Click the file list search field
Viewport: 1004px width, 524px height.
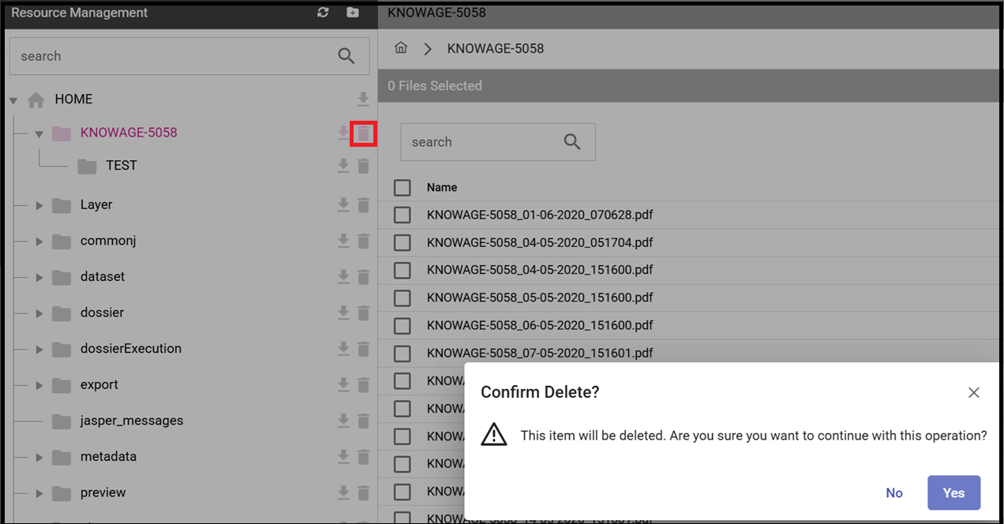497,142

----------------

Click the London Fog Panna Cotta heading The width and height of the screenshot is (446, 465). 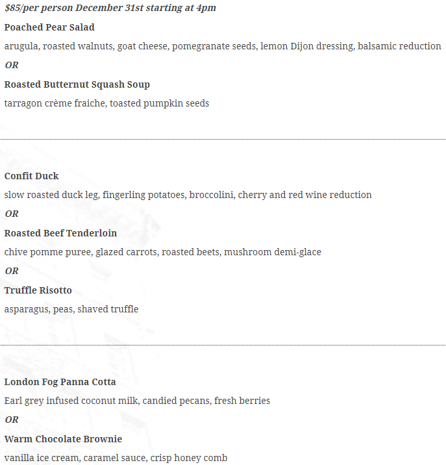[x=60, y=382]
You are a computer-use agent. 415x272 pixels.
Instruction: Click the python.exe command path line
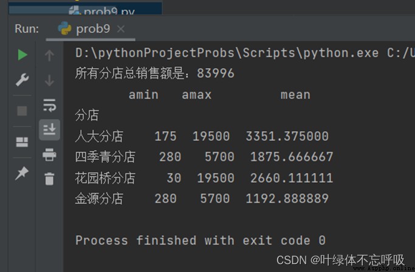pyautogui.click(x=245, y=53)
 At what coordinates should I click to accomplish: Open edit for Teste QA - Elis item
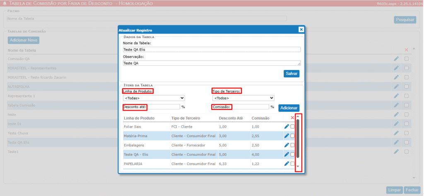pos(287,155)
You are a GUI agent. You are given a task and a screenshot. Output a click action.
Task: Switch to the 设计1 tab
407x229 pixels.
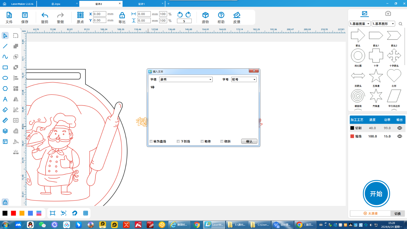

----------------

■ **AIM OF THE TASK**:
Select and copy every line of the material that holds the string "agent".

■ **YOUR RESPONSE**:
You are a computer-use agent. 415x272 pixels.
You are a GUI agent. You are given a task and a screenshot. Output a click action.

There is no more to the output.